** Ne isteniyor **
"You are a GUI" ifadesinin geçtiği satırdan başlayıp kayıtların sonuna kadar her satırı, iki uç da dahil, hiç değiştirmeden yazar mısın? Resimleri cevaba koyma.

** Kullanılacak kayıtlar **
══════════════════════════════

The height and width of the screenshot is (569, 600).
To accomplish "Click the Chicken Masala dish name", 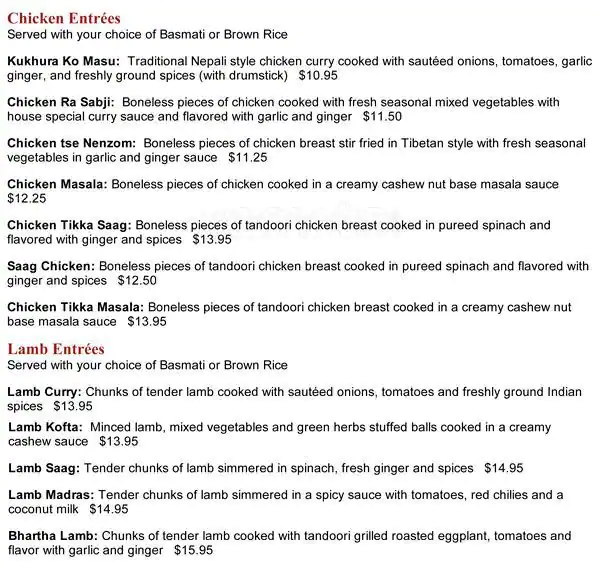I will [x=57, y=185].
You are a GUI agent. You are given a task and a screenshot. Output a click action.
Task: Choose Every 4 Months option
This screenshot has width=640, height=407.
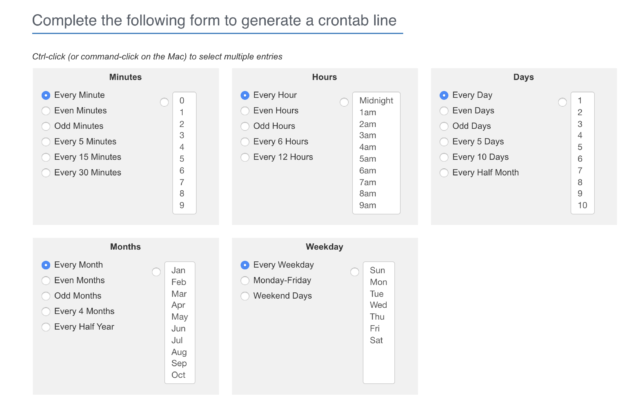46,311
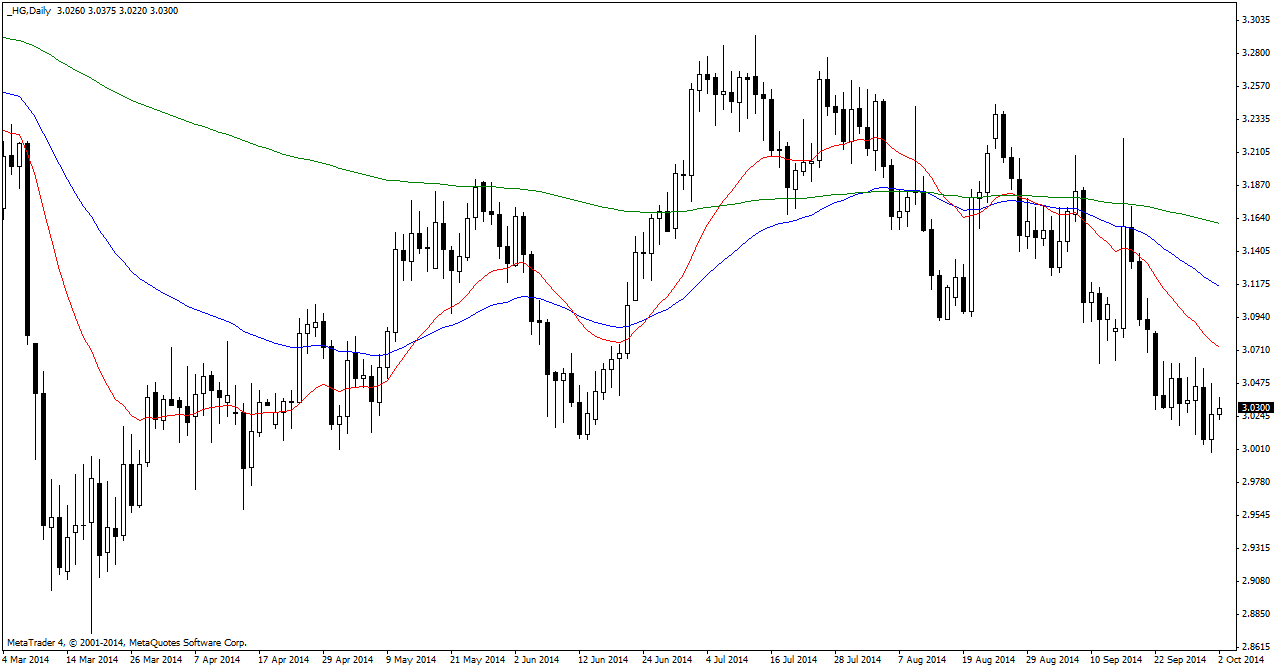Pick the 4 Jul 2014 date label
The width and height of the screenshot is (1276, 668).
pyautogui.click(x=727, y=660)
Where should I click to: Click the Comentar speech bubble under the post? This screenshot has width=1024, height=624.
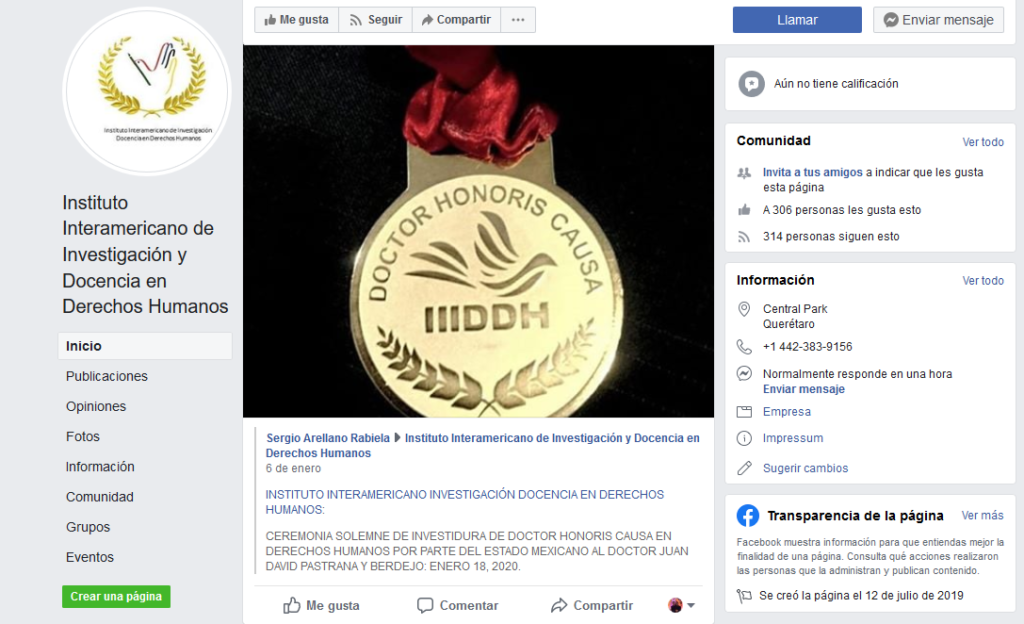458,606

══════════════════════════════

** Sorunun çözümü **
You are a GUI agent. You are given a task and a screenshot. Output a click action.
Task: Choose Every 4 Months option
This screenshot has width=640, height=407.
46,311
Pick the 4 Jul 2014 date label
The width and height of the screenshot is (1276, 668).
pyautogui.click(x=727, y=660)
Where should I click to: Click the Comentar speech bubble under the post? This screenshot has width=1024, height=624.
458,606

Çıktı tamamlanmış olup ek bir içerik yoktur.